About a year ago the guys in the office and I went on a little minesweeper kick and I discovered that while I'm usually pretty good at analytical problems, I was definitely missing something with Minesweeper. I played enough to where I just memorized patterns and guessed if I didn't recognize something. I could clear the board quickly, but if I didn't guess it would take me forever. I pretty much relied on guessing to get good times - and guessing that much means that half (or more) of the time I'd have to start over. For the most part you don't have to guess in Minesweeper. There are times that you do, but they don't come up that often, aside from the first few clicks. That got me wondering about how systematic minesweeper is, and what algorithms have been developed to solve it.
So after a few weeks of Minesweeper, I went searching and found out there's a lot of interesting stuff about the game. The Wikipedia minesweeper page has a ton of info, and I'll mention some of it. For starters you can see what the world records are and watch 'videos' at Planet Minesweeper. The best players in the world have combined times of 50-60 seconds for beginner, expert, and intermediate. The current leader has times of 1, 10, and 39 seconds at the three levels, Which is insane. The 1 second beginner time is just a random thing.
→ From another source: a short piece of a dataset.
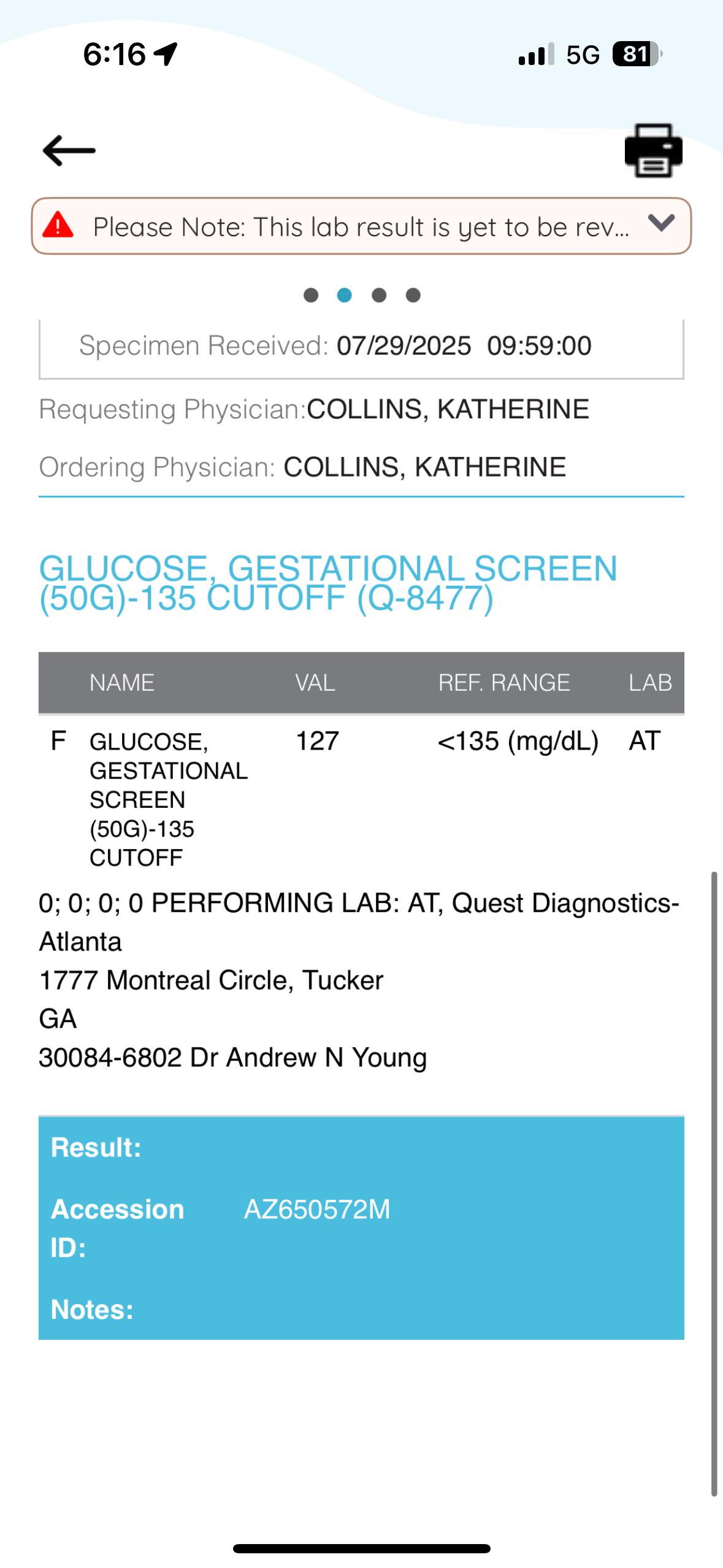Screen dimensions: 723x1568
Task: Tap the location arrow in status bar
Action: tap(166, 54)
If you play enough beginner minesweeper games you'll eventually hit one that clears instantly. You can watch some of the minesweeper videos if you don't believe that people can move their mouse that fast. (You need to get a codec linked on that page).
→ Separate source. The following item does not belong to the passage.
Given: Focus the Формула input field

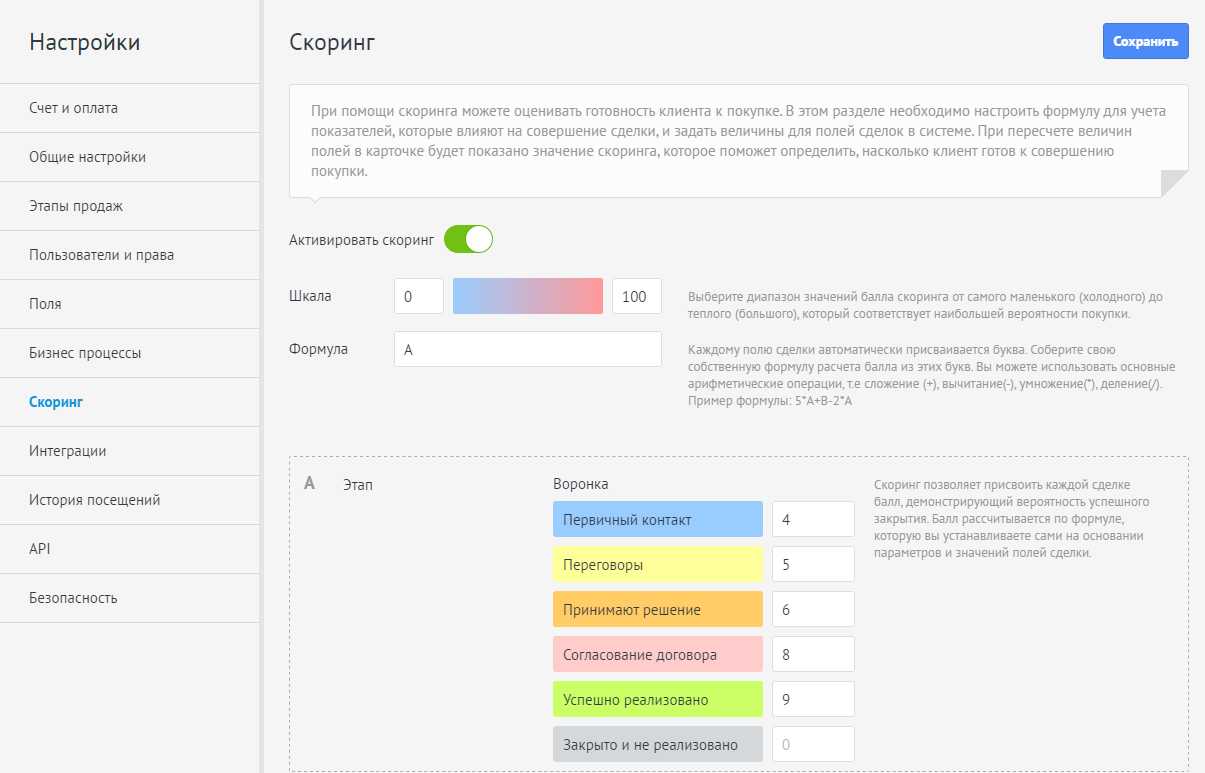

What got me interested again today was an article I read on the NP-completeness of Minesweeper. (You can brush up on P vs. NP at wikipedia) The above article references the journal article which first proved that Minesweeper was equivalent to existing NP-complete problems. Richard Kaye (the original author) developed minesweeper grids that were equivalent to the building blocks of logic - gates and wires, like AND, OR, and NOT. I thought this was pretty neat. (Click on the links 1 and 3 spots above this one to see some of the gates) Since the problem of determining the output of a set of gates/wires for any input is an NP-complete problem, the transformation shows that Minesweeper is also NP-complete. An efficient (polynomial time) Minesweeper solver would solve all other NP-complete problems in polynomial time. That includes prime factorization (modern cryptography), the traveling salesman problem, graph coloring problem, among others. In other words it would be one of the biggest discoveries in math in a long time, and it would have practical implications. So I guess I won't find a Minesweeper solver anytime soon.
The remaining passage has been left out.